25 Oct

un-slobbing

I’m hosting my nephew’s first birthday party on the weekend. It doesn’t seem a big deal to me; I’m just providing the space, my sister in law is still in charge of decorations, food, music, even the spare gas bottle for the BBQ – all the bits I hate. All I need to do is get the house relatively tidy, which is not a big deal because Dave and I can go from disaster to company-ready in about an hour and a half. Yes, in that situation the spare room looks like the barricade scene from Les Mis, but no one needs to go in there so that’s fine, right?

 

But my sister in law keeps offering to help me clean. And I keep saying no, it’s practically ready now, it won’t take me long, you can definitely help clean up afterwards but beforehand is under control. Then she says “okay,” but next time I see her she’ll offer all over again. Usually I just think she’s being thoughtful if a bit ditsy, but last time another little voice chipped in and said,

 

She doesn’t think your house is clean enough.

 

This is entirely possible, as she is a little obsessive about cleaning at her place and she’s one of the most organised people I know. But up until that little voice piped up I’d always thought she had faith that I could pull it together (heck I did it just last weekend for a family dinner). And if I think about it LOGICALLY she obviously wasn’t saying what I thought she was… but then logic doesn’t always come into it, does it?

 

The same thing happened when my mum was staying with us. Remember how I said we had an argument on the Thursday? It was to do with her cleaning my place. I was working from home and she was supposed to be resting but instead she washed all my dishes and swept the floor and scrubbed the counter and Bianca’s crusty highchair, and when I walked in on her she was about to get at the couch with the scrubby side of the kitchen sponge. I yelled at her saying using that wasn’t good for the leather, and she said surely it couldn’t be worse than leaving all that gunk on it? And I kept coming up with stupider and stupider arguments until I realised I just didn’t want her to clean.

 

Why? Because it was implying that I couldn’t manage my own house.

 

It made me feel like a slob.

 

And the truth is, I couldn’t manage all of it on my own then. I was struggling. And yes, in many ways I am a slob, with the things I let slide from week to week. At the time even the front living room was full of crap that had been lying around for weeks that I’d not bothered picking up, because I was hardly ever in that room and therefore didn’t see it. If anyone had popped round I would have been mortified. MORTIFIED! It was that bad.

 

I told all this to mum at the time – one of the adult conversations that made me feel we really connected during that visit – and she said, of course you can’t keep up with it, you work, you have a baby, that Sheldon is a bloody messy eater. She said when she was more recovered she’d come back and we’d spend a week cleaning the whole from top to bottom.
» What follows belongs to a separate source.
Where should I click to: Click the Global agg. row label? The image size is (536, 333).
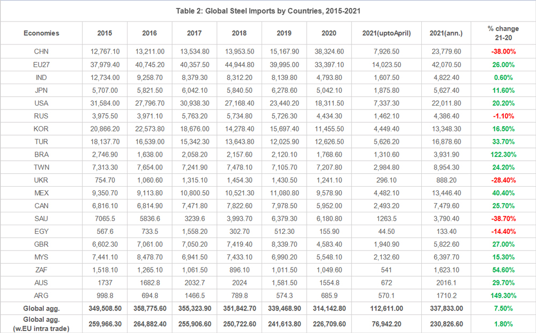coord(41,308)
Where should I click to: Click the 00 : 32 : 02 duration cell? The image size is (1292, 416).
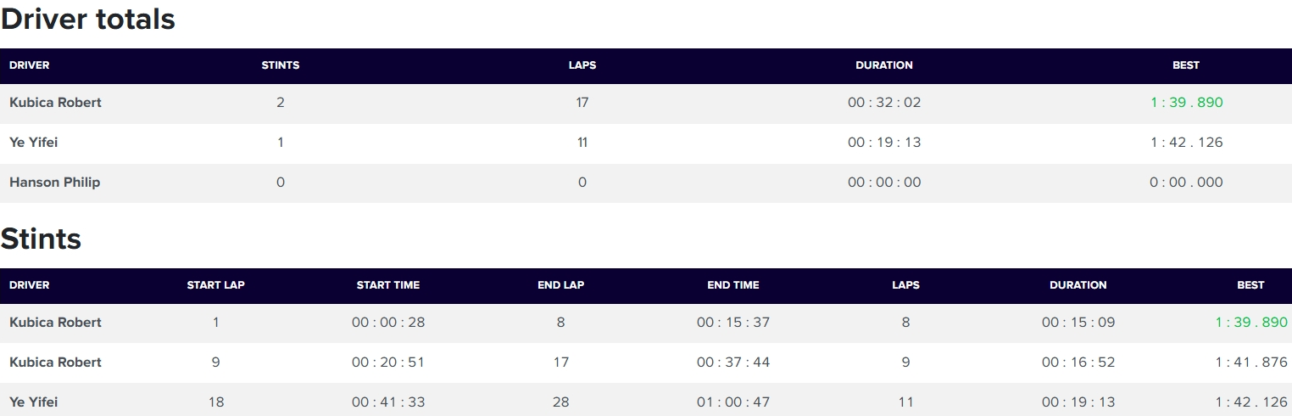click(x=883, y=103)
That made me feel a bit better, that she wasn’t really judging me (and that made me feel a whole lot closer to her), but underneath I decided that no. It’s not okay to live like this, I don’t want to live like this anymore. So I’ve been making changes, little ones, trying to get my act together. I’ve got a loooong way to go. But I feel like I’m getting there, at least.

 

Ironically, today Cath is planning to drop off party supplies, and yesterday I played with Bianca instead of doing any housework and the place therefore looks terrible: piles of folded laundry on the TV room floor, dishes everywhere, exploded toy boxes and a floor desperately lonely for the vacuum cleaner. Hey at least I picked up all the packing peanuts that were poured all over the living room floor (we were playing snow). But it’s bad enough that this morning I thought I’d better text her and say “it’s okay, it’s worse than it looks,” in case she walks in the front door and freaks out. But when she comes in on Saturday, it will be spotless, dammit. Or as relatively spotless as you can get with three parrots, a toddler and me all working to mess the place up.